Equity markets have generally been climbing since the beginning of 2023 on a foundation of strong economic data, as employment levels have continually surpassed expectations in the face of the Federal Reserve interest rate hikes, meant to slow the economy.

Following strong gross domestic product and labor growth earlier this year, a slowdown is now coming into view, suggesting the Fed could be at the end of its tightening cycle.

The Friday jobs report from the Labor Department showed unemployment jumping 0.2 of a percentage point to 4.3 percent in July from 4.1 percent in June — its highest level since October 2021.

The economy added 114,000 jobs in July, well shy of analyst expectations around 175,000.

New payrolls were revised down in the jobs report by 27,000 for June, continuing a trend of downward revisions.

White House chief economist Jared Bernstein said Friday he didn’t see immediate signs of a recession.

“We’re certainly seeing cooling, but I don’t see recessionary signals coming from some of the most important indicators out there,” he said on the CNBC television network Friday, referencing strong second-quarter GDP performance.

“No question, this report came in cooler than expected,” he said, adding that officials “have seen hiring slow.”

Markets widely expect the Fed to start cutting interest rates at its next meeting in September.
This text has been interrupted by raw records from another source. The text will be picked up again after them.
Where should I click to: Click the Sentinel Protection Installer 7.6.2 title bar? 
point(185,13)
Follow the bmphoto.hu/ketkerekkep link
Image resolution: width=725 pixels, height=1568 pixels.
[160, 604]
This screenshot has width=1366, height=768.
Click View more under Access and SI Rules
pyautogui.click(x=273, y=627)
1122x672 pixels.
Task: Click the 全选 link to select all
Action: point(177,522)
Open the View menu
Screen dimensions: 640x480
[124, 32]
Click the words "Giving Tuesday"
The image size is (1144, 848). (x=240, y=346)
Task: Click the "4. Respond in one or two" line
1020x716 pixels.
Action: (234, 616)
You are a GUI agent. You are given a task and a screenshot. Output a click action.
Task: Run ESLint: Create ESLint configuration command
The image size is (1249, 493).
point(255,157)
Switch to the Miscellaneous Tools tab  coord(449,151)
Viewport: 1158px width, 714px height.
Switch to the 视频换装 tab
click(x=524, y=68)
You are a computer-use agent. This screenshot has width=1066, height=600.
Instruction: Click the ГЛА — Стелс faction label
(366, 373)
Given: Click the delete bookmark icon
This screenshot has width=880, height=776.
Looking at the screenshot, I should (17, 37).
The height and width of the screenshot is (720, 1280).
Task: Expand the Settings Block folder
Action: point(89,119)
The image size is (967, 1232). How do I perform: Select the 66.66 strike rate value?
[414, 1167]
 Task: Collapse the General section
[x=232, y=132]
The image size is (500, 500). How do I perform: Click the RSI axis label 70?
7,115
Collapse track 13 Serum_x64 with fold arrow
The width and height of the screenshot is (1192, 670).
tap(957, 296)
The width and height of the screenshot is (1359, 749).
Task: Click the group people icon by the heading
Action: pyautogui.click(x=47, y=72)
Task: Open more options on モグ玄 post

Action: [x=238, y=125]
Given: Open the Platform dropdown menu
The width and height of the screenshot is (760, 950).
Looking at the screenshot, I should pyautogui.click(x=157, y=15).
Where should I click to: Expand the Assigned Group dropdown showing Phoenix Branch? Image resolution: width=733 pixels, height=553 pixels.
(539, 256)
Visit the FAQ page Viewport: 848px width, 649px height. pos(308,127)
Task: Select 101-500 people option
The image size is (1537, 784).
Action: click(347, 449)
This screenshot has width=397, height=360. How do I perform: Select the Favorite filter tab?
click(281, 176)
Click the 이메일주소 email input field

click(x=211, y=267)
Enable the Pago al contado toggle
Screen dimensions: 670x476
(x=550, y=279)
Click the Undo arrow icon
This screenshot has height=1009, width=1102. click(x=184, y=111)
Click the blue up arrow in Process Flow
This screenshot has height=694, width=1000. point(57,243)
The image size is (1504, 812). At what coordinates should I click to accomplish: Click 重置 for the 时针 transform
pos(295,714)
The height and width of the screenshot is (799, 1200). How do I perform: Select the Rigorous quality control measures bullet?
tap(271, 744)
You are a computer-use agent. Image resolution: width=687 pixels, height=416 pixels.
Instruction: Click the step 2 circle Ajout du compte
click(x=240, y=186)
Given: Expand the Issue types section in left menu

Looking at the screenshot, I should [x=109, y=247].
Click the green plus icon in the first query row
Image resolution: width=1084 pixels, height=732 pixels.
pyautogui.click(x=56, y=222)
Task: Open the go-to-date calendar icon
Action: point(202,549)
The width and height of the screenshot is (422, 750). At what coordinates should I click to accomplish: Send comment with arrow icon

Interest rates stand at an elevated range of 5.25 percent to 5.5 percent, where the central bank has held them for the last year as economic data has come in hot.

The CME FedWatch prediction algorithm, which is based on the price of futures contracts, put the odds of a 50-basis point rate cut — as opposed to a quarter-point rate cut — in September at nearly 80 percent Friday afternoon.

Interest rate cuts generally precede recession designations, which happened in late 2019, late 2007, and early 2001, as the Fed tries to get ahead of downturns in the business cycle by stimulating the economy with looser borrowing costs.

“Waiting until September [to cut interest rates] unnecessarily increases the risk of a recession,” former New York Federal Reserve Bank President Bill Dudley cautioned in an opinion piece for Bloomberg earlier this month.

Dudley pointed out that the three-month average unemployment rate is up 0.43 percentage points from its recent low point, which is close to triggering a recession signal known as the Sahm rule.

“[It’s] very close to the 0.5 threshold that, as identified by the Sahm Rule, has invariably signaled a US recession,” he wrote.

Updated at 3:02 p.m.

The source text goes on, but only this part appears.